Capitalism and Schizophrenia (French: Capitalisme et Schizophrénie) is a two-volume theoretical work by the French authors Gilles Deleuze and Félix Guattari, respectively a philosopher and a psychoanalyst. Its volumes are Anti-Oedipus (1972, translated in 1977) and A Thousand Plateaus (1980, translated in 1987).

Is modernism a movement? ›

Modernism refers to a global movement in society and culture that from the early decades of the twentieth century sought a new alignment with the experience and values of modern industrial life.

What are the 5 characteristics of postmodernism? ›

Many postmodernists hold one or more of the following views: (1) there is no objective reality; (2) there is no scientific or historical truth (objective truth); (3) science and technology (and even reason and logic) are not vehicles of human progress but suspect instruments of established power; (4) reason and logic ...

What is the main focus of postmodernism? ›

As a philosophy, postmodernism rejects concepts of rationality, objectivity, and universal truth. Instead, it emphasizes the diversity of human experience and multiplicity of perspectives.

Who is the father of postmodernism? ›

FOLLOWING the great American modernist poets of the first decades of the 20th century -- Pound, Eliot, Williams -- Charles Olson is the father of the "postmodernists" of the second half of the century, bridging Pound & Co. to such major poets as Robert Duncan and Robert Creeley.

What is the main purpose of Marxism? ›

As we all know, the main goal of Marxism is to achieve a classless society throughout the world. As great as this sounds to most people, there are many Capitalist ideologies which would have to be eliminated before this could ever happen.

What is the Marxist view of society? ›

Marx argues that there are inequalities in society based on social class differences. Marx claims that to improve society and make it fairer there needs to be large-scale change. Marxism is criticised for ignoring other important factors such as gender and ethnicity, focusing too much on social class.

What are the main points of Marxism? ›

Six Key Ideas of Karl Marx
  • Capitalist society is divided into two classes.
  • The Bourgeoisie exploit the Proletariat.
  • Those with economic power control other social institutions.
  • Ideological control.
  • False consciousness.
  • Revolution and Communism.
22 Nov 2015

What is Depthlessness according to Jameson? ›

Arguing that postmodern cultural trends and practices were cultural expressions of deeper economic structures of new forms of capitalism, Jameson suggested that postmodernity converts all art forms into commodities.
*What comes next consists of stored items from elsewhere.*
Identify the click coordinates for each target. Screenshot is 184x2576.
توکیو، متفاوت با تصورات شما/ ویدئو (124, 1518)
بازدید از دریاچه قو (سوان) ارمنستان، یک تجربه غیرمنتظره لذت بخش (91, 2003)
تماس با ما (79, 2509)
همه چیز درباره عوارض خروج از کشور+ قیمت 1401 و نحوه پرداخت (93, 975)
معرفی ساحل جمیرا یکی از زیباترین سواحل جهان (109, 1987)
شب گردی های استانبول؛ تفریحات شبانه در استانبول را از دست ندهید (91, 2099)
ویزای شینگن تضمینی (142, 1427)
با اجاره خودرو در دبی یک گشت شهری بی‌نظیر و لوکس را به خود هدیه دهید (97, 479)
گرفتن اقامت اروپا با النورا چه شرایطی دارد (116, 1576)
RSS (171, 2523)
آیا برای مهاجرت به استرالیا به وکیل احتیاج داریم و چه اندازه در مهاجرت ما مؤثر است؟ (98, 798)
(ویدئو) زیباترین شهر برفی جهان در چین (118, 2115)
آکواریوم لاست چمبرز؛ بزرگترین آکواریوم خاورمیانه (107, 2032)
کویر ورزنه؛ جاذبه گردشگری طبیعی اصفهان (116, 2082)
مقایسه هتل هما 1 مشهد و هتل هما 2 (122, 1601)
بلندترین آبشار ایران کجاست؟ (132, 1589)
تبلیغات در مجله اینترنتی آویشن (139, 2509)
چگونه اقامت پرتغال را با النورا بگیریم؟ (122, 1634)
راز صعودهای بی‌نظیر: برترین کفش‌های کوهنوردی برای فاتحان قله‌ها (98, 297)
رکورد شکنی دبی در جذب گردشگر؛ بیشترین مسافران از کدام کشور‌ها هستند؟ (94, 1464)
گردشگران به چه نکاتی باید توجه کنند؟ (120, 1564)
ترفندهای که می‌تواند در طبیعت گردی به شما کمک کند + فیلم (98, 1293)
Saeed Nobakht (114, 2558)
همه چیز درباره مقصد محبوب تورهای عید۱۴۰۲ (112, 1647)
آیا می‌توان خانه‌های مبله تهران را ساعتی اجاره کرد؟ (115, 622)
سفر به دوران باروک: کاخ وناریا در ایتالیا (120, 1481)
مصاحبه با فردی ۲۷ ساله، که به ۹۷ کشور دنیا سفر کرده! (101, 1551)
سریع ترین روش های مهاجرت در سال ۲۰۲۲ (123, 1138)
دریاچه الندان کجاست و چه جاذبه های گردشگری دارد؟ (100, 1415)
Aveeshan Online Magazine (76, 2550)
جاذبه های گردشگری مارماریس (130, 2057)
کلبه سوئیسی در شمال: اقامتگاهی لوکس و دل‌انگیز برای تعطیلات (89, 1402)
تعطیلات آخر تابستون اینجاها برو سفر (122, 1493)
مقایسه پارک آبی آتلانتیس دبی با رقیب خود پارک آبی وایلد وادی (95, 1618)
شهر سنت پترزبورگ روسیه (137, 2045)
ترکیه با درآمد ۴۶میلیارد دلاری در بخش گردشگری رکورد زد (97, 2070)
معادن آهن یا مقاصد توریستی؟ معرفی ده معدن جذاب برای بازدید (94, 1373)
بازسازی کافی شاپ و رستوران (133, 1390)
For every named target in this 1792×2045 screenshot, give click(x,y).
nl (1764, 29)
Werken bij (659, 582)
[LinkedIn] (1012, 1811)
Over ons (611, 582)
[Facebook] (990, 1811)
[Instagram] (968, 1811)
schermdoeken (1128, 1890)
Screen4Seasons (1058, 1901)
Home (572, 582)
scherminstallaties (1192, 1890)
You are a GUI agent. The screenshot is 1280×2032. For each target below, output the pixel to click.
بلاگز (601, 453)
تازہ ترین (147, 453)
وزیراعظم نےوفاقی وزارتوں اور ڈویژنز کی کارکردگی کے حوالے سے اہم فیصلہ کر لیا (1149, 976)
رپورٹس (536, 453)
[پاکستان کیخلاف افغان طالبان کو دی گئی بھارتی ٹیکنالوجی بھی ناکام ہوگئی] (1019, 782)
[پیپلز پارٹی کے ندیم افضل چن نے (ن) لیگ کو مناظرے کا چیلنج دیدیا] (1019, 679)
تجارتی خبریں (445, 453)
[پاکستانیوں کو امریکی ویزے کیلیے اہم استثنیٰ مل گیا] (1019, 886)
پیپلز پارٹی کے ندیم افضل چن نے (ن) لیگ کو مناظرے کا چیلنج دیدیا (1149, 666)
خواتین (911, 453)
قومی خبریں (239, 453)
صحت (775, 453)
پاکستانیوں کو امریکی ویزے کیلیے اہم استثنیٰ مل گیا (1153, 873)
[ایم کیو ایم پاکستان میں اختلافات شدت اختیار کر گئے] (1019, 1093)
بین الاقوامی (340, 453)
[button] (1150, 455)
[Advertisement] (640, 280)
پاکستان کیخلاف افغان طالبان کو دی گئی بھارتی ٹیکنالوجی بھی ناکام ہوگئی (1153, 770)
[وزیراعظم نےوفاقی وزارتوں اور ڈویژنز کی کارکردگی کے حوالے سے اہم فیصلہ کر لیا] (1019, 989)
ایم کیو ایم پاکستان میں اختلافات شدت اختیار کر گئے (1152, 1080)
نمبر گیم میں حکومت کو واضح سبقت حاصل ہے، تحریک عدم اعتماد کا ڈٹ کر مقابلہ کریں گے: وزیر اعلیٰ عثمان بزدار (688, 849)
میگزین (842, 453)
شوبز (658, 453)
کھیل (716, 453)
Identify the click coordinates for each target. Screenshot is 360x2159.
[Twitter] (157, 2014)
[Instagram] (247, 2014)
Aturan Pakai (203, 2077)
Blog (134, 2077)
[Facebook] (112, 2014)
Such a commodification of art implies a culture of surface appearance rather than depth.

What are the different type of affect? ›

The five types of affect are broad affect, restricted affect, blunted affect, flat affect, and liable affect. These types are ordered from typical behavior to atypical behavior.

Who developed the affect theory? ›

Affect theory is originally attributed to the psychologist Silvan Tomkins, introduced in the first two volumes of his book Affect Imagery Consciousness (1962).